Burkhardt was a guest on The Season with Peter Schrager podcast this week and talked about the honor of getting the chance to be on the call for a Thanksgiving Day game.

“The whole job is big and we are doing big games every week. There were a couple on the calendar that I thought that it might hit me and be very, very cool. One of them was Dallas-Green Bay, which turned out to be epic a couple of weeks ago.

“The playoffs and the Super Bowl will be great, but Thanksgiving Day. Growing up in a football family, it was kind of eating around both games. Catch the early game, halftime, go throw the football in the street, eat the meal between games, then the Cowboys game comes on, you watch that. Maybe halftime you watch or maybe you throw the football again. Watch the rest of the game, you have dessert after the game. That was the day.

“It is an honor because you are in a lot of people’s homes every week. I feel like you really are in people’s homes…. You are kind of like hugging everybody. I think it’s beyond awesome, I really do.”

Burkhardt mentioned to Schrager that he and Olsen knew they had big shoes to fill after taking over for Joe Buck and Troy Aikman (both now at ESPN) and it felt like walking in to a new job, but the A crew at FOX helped them and he liked that he and Olsen got to do it together.

“It’s been awesome. It really has. When you go into a situation like this, Joe and Troy were there for 2 decades, that’s a long time. People have long-standing relationships. Even though I’ve been at FOX for 9 years and Greg was there last year, we are the new guys essentially.

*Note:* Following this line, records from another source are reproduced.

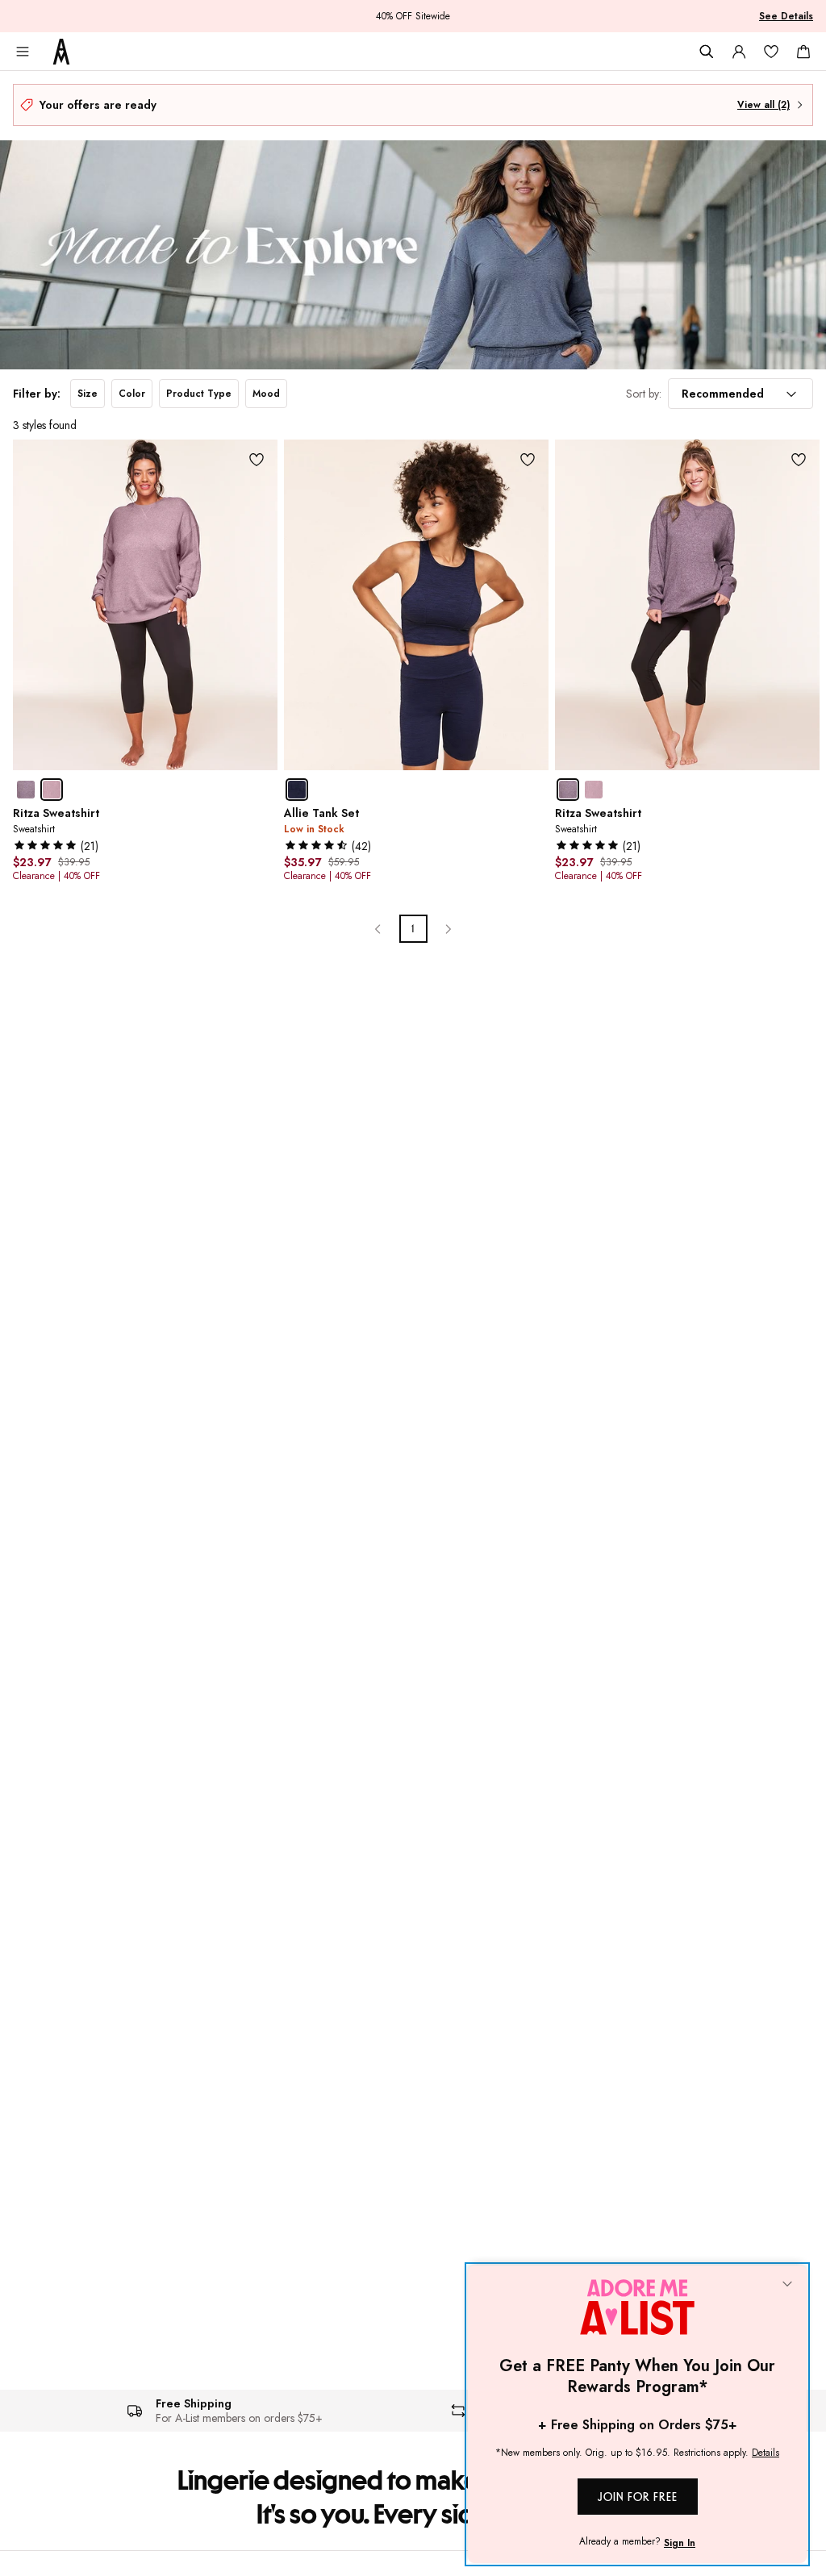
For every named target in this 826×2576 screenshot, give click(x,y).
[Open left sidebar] (22, 51)
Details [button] (765, 2453)
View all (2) (763, 105)
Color (132, 393)
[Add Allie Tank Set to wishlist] (528, 460)
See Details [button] (786, 16)
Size (87, 393)
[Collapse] (787, 2284)
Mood (266, 393)
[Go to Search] (706, 51)
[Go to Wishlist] (771, 51)
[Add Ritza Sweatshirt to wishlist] (257, 460)
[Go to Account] (739, 51)
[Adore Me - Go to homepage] (61, 51)
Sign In (679, 2543)
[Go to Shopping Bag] (803, 51)
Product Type (199, 393)
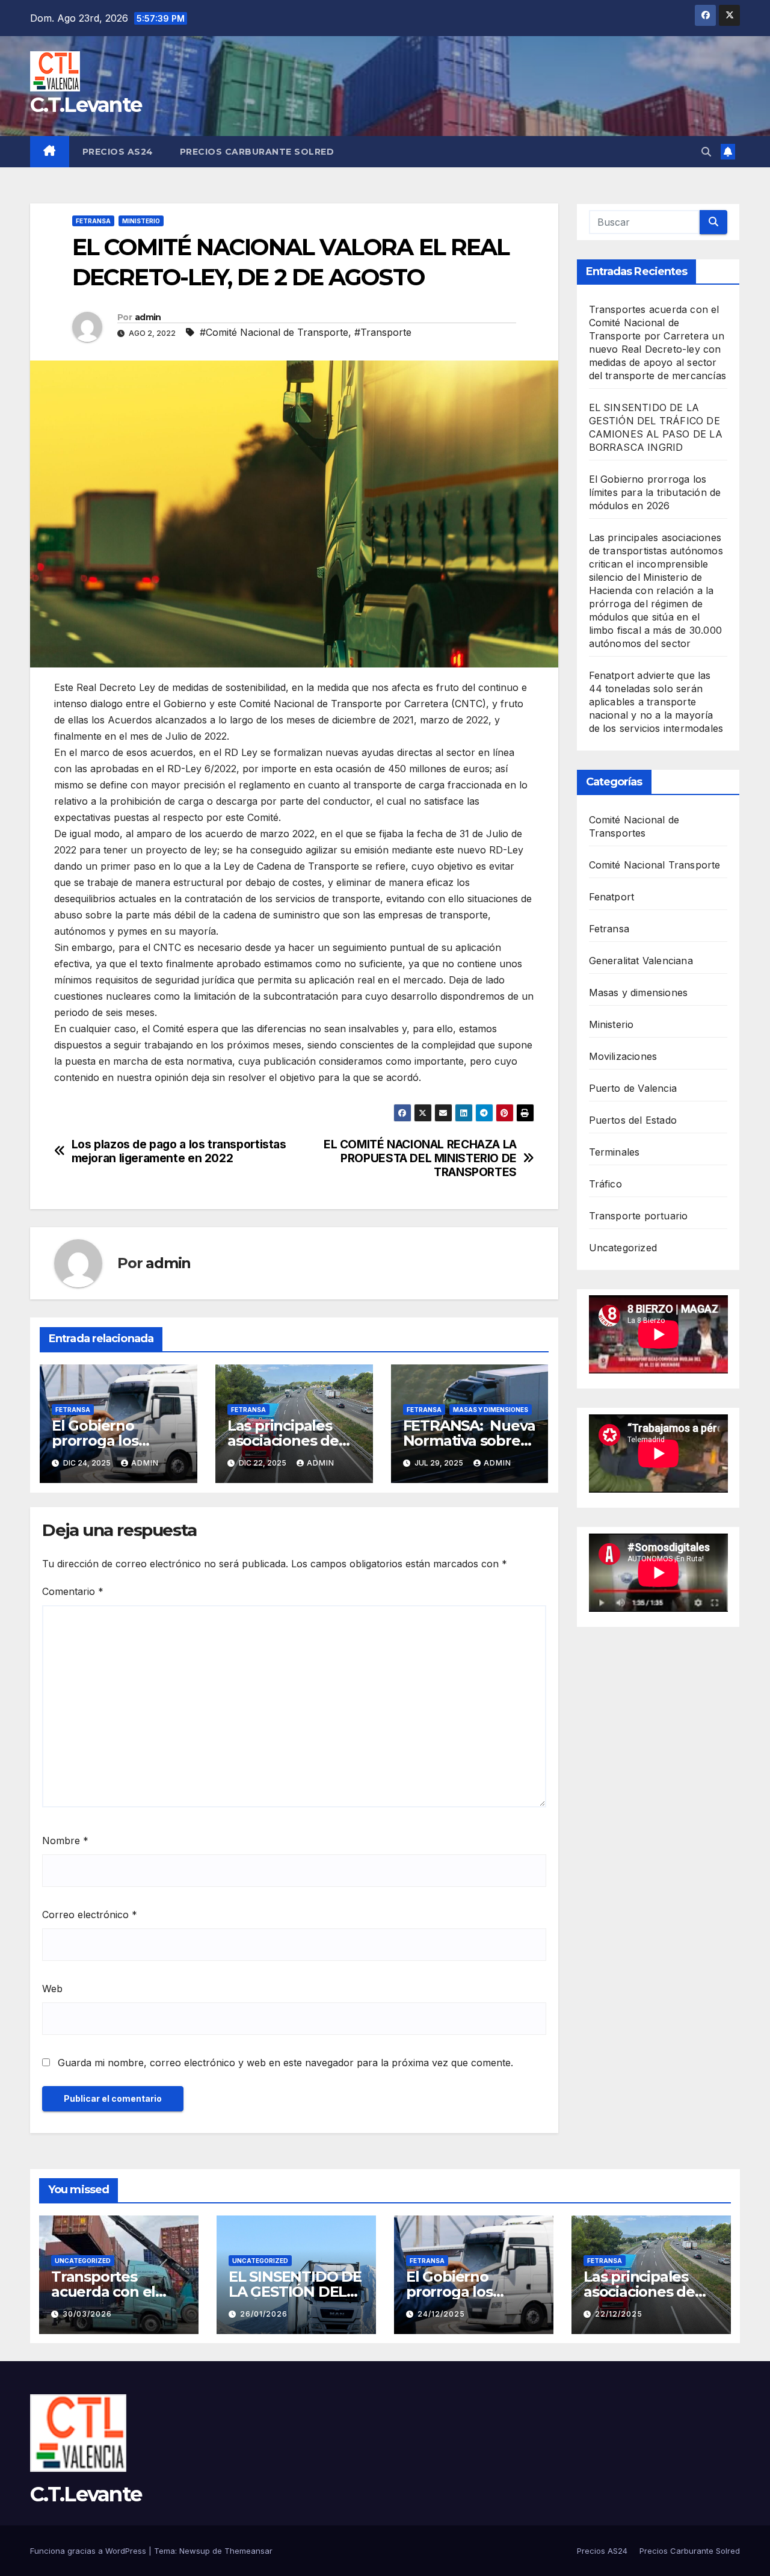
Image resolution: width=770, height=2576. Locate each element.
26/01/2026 (264, 2313)
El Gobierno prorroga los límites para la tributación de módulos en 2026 (655, 492)
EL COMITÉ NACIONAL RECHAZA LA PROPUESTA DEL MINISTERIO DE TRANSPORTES (420, 1158)
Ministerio (141, 220)
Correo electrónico (89, 1915)
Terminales (614, 1152)
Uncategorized (623, 1248)
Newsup (194, 2551)
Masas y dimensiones (490, 1409)
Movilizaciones (623, 1056)
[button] (706, 152)
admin (148, 317)
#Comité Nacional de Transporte (274, 332)
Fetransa (93, 220)
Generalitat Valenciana (641, 961)
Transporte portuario (638, 1216)
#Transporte (382, 332)
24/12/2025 (441, 2313)
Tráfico (605, 1184)
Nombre (65, 1840)
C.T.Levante (85, 104)
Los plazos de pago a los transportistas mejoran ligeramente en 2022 (179, 1151)
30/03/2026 (87, 2313)
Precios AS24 (117, 151)
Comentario (72, 1591)
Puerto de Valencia (633, 1088)
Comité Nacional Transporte (655, 865)
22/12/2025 (618, 2313)
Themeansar (248, 2551)
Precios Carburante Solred (257, 151)
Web (52, 1989)
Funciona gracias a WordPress (89, 2551)
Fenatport (612, 897)
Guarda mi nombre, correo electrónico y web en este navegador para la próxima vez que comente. (285, 2063)
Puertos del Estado (633, 1120)
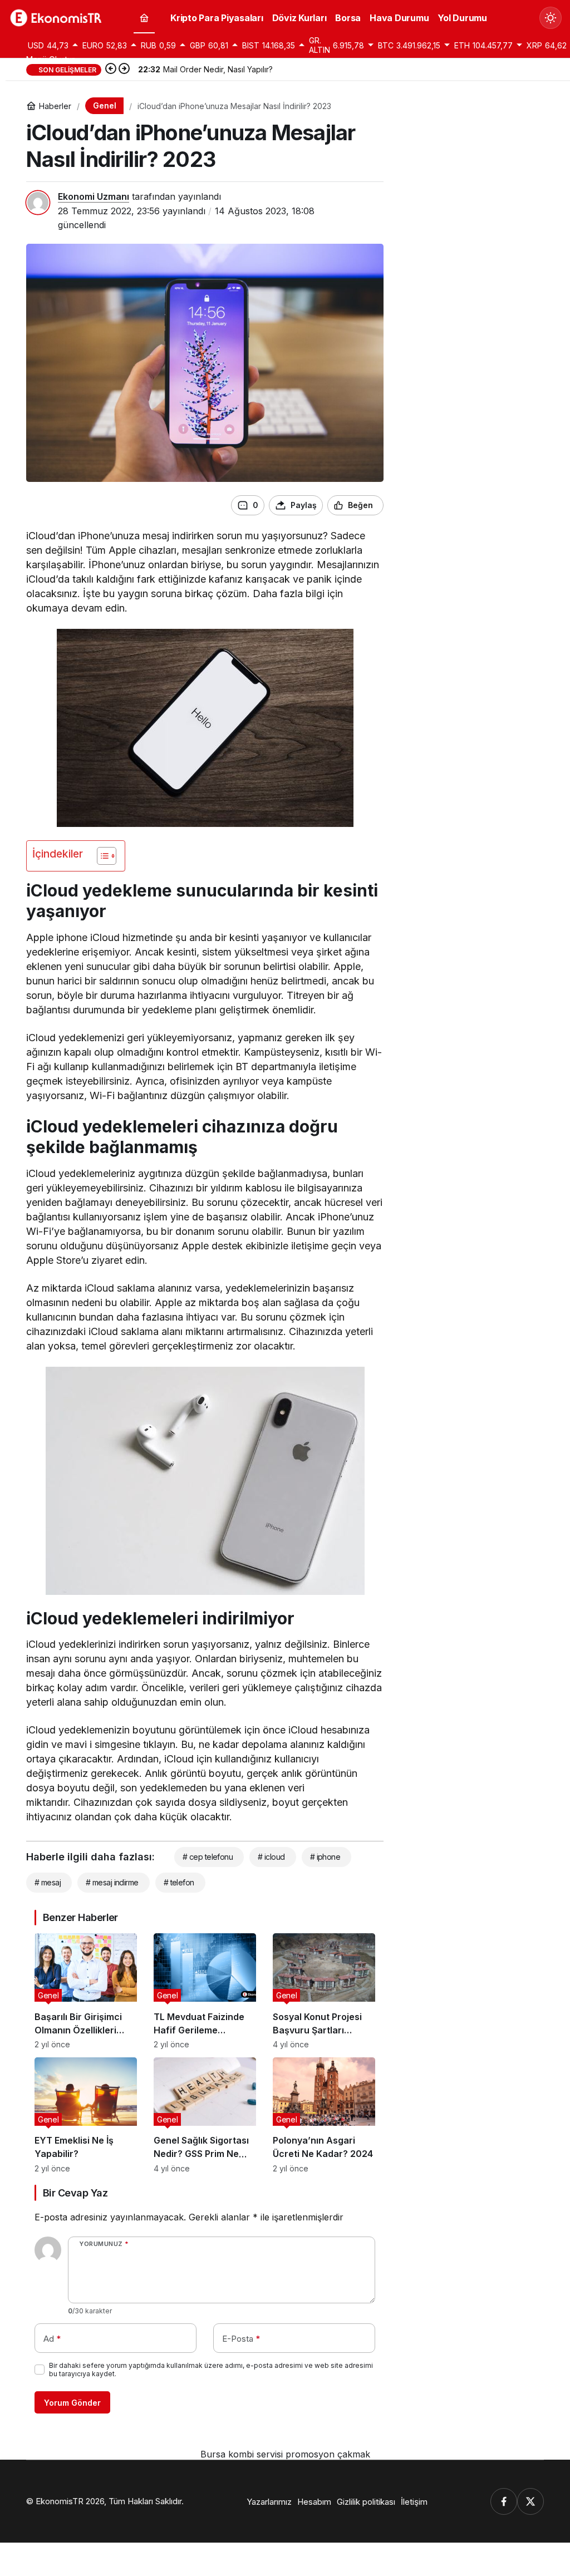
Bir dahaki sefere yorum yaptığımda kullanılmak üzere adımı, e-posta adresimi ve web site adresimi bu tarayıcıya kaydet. (211, 2369)
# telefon (179, 1882)
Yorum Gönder (72, 2402)
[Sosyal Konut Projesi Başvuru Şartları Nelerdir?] (324, 1991)
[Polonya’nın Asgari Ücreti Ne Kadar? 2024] (324, 2115)
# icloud (271, 1856)
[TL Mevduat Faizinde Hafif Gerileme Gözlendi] (205, 1991)
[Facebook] (503, 2501)
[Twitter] (530, 2501)
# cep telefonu (208, 1856)
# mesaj (48, 1882)
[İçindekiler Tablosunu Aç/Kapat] (101, 855)
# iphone (325, 1856)
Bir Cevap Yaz (75, 2193)
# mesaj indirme (112, 1882)
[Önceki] (110, 69)
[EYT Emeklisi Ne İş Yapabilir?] (86, 2115)
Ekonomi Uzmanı (93, 196)
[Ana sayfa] (144, 18)
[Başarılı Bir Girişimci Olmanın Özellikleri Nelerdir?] (86, 1991)
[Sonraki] (124, 69)
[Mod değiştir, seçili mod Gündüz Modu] (550, 18)
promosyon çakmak (328, 2454)
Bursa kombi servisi (241, 2454)
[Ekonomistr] (58, 16)
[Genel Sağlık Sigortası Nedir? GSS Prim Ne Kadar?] (205, 2115)
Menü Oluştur (50, 59)
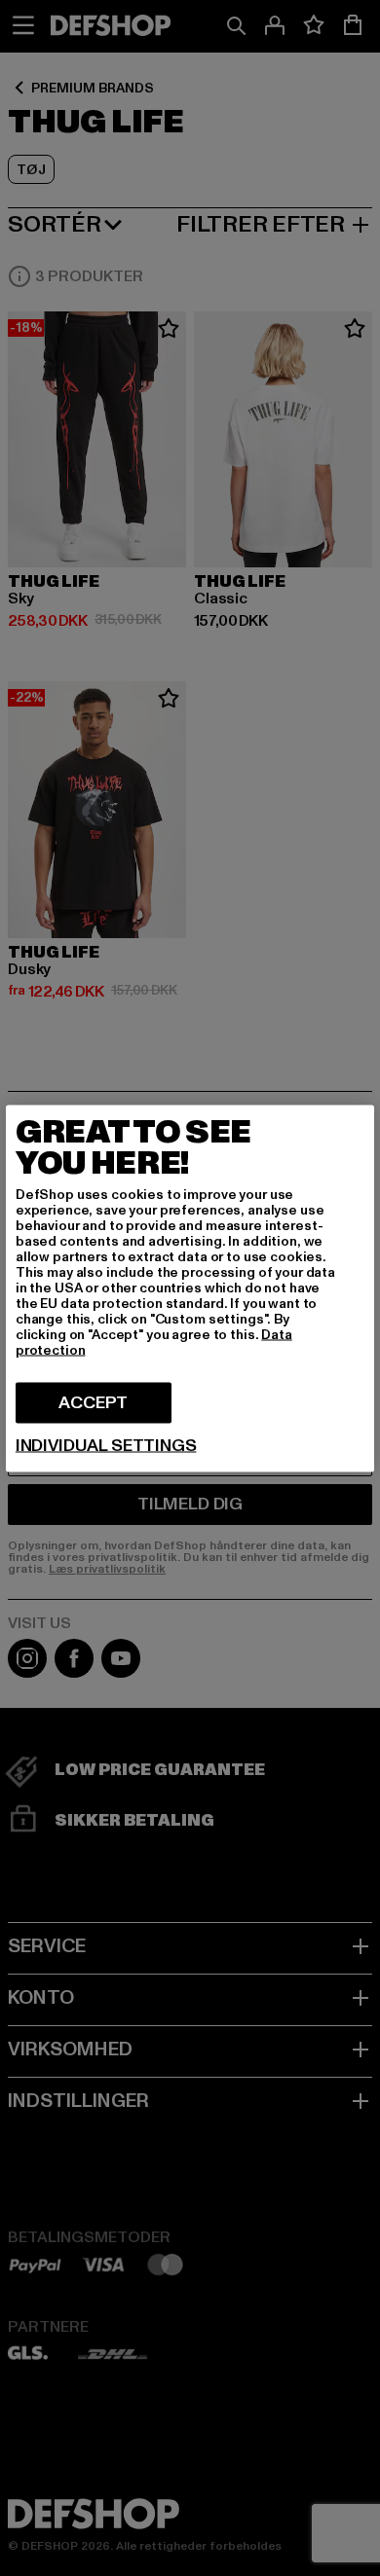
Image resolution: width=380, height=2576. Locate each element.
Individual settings (106, 1445)
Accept (93, 1402)
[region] (190, 1288)
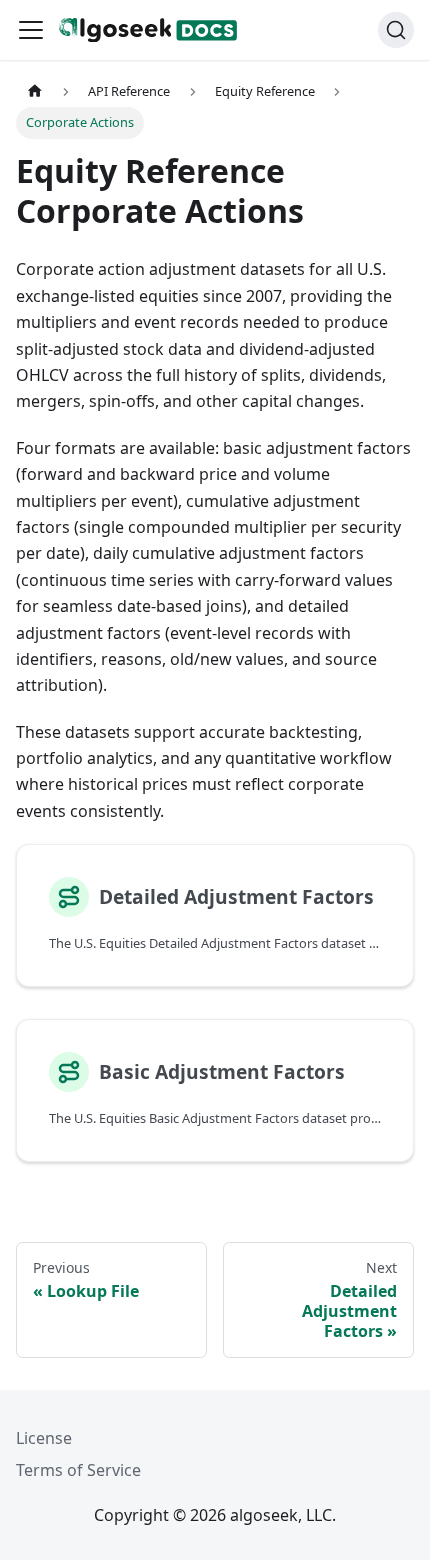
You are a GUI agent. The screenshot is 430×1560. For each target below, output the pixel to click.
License (44, 1438)
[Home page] (35, 91)
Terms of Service (78, 1470)
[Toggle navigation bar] (31, 30)
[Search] (396, 30)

“You walk in, you don’t know how they are going to react to you, what they are going to think of you, if they think you are any good and all that stuff. From Day 1, it was like welcome to the family, we love you. I know that sounds kind of cheesy, but it’s been awesome. It felt like we’ve just fit right in. I think there’s been some cool symmetry, the fact that Greg and I got to do it together because we have such a bond.

“The fact that we got to jump in together I think has kind of been fun and helped us both because he knows me really well and I know him really well. Then, it was just getting everyone else to know us and vice versa.”

The one thing that Burkhardt did have to adjust to was a different style of show and that each production team has different viewpoint and creativity.

“The crew I’ve been on my whole life with Pete Macheska and Artie Kempner, they do a different show than Z (Richie Zyontz) and Russo (Rich Russo) do it. It’s not good, bad, or indifferent. Everyone has different viewpoints and creativity. I think it was just getting used to each other in terms of that, but it’s felt like I’ve worked with them for 25 years. It’s felt seamless. It’s felt fun.”

Even though Burkhardt is now the lead NFL play-by-play voice for FOX, that doesn’t mean he is going to change how he does a game.

“I’m not going to change my style or who I am. I’m not saying I’m not open to critiques and wanting to get better and to get coached. The basis of what I do and how I do it, I’m not going to change that now because I’m on the A crew. They liked me enough to put me here, so I’m going to keep doing what I’m doing. Maybe tweaks here and there, but if I radically changed now, I’d be a moron.”